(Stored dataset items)
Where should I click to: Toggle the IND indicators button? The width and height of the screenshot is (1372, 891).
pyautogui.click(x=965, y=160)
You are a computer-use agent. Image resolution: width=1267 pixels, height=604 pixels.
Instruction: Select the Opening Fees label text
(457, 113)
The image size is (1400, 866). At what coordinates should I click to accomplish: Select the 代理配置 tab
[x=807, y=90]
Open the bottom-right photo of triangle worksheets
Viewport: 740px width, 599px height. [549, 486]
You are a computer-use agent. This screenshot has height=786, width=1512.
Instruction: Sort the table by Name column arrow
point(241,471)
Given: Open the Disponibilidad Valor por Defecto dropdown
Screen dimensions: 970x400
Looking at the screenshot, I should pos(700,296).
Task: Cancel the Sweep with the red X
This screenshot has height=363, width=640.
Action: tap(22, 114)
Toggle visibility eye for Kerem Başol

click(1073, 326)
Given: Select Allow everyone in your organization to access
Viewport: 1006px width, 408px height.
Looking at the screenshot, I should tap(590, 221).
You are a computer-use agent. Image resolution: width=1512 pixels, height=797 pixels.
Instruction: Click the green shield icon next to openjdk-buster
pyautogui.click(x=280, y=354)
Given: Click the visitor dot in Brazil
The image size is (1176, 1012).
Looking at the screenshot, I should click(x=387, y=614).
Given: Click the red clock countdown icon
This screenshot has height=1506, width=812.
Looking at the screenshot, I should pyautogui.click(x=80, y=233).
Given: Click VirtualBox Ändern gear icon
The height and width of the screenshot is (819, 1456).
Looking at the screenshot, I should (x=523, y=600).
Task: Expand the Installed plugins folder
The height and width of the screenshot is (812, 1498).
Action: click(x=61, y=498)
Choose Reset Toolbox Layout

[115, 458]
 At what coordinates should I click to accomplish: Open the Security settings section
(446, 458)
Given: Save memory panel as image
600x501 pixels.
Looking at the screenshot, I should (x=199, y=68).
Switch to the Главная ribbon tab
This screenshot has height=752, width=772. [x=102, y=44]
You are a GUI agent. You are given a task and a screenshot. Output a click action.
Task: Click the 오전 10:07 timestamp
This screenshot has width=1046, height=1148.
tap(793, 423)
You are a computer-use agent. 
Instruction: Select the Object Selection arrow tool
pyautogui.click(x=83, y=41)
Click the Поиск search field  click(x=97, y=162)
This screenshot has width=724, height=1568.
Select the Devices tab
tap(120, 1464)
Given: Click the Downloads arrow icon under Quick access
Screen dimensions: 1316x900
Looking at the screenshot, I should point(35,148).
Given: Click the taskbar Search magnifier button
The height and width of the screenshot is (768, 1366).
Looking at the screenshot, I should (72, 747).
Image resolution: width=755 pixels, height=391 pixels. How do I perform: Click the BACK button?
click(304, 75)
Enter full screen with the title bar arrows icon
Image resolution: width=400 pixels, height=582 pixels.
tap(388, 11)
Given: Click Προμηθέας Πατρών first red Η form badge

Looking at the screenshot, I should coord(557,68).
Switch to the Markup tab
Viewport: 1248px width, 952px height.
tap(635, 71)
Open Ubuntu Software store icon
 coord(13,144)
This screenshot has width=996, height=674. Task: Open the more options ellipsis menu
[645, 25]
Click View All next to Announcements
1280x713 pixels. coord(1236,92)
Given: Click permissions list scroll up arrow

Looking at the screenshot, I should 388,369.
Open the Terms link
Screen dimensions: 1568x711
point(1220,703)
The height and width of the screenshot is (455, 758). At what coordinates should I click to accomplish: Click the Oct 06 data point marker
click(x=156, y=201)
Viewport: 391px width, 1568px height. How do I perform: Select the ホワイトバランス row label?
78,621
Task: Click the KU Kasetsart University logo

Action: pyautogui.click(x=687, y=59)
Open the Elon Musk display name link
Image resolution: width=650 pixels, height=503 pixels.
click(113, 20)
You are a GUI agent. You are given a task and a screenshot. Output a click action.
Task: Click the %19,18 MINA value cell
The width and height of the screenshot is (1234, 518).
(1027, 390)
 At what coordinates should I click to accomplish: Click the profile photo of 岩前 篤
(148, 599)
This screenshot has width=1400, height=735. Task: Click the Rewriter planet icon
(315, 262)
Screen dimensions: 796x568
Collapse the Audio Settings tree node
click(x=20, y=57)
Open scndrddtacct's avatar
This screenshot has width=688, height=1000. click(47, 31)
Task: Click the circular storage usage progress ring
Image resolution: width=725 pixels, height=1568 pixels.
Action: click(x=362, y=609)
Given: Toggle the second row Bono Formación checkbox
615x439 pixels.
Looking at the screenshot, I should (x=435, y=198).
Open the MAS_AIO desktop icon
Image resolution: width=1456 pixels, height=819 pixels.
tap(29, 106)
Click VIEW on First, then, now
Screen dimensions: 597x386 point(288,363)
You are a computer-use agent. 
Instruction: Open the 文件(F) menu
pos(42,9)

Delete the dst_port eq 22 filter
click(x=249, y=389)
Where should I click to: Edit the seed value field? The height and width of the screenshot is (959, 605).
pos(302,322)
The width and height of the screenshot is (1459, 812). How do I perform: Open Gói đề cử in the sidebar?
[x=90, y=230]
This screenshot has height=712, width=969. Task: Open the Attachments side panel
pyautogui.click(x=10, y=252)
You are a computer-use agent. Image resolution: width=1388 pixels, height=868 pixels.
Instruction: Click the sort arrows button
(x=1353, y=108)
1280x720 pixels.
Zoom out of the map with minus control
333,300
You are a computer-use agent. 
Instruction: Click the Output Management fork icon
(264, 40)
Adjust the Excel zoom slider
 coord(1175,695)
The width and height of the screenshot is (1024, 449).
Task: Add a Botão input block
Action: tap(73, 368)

◆ **SET PROBLEM**:
Retype the lines of the listing between the line holding "Given: Click the red clock countdown icon" and the line holding "Looking at the screenshot, I should (x=523, y=600).", inclusive, with no changes.

◆ **THE REPLY**:
Given: Click the red clock countdown icon
This screenshot has height=1506, width=812.
Looking at the screenshot, I should pyautogui.click(x=80, y=233).
Given: Click VirtualBox Ändern gear icon
The height and width of the screenshot is (819, 1456).
Looking at the screenshot, I should (x=523, y=600).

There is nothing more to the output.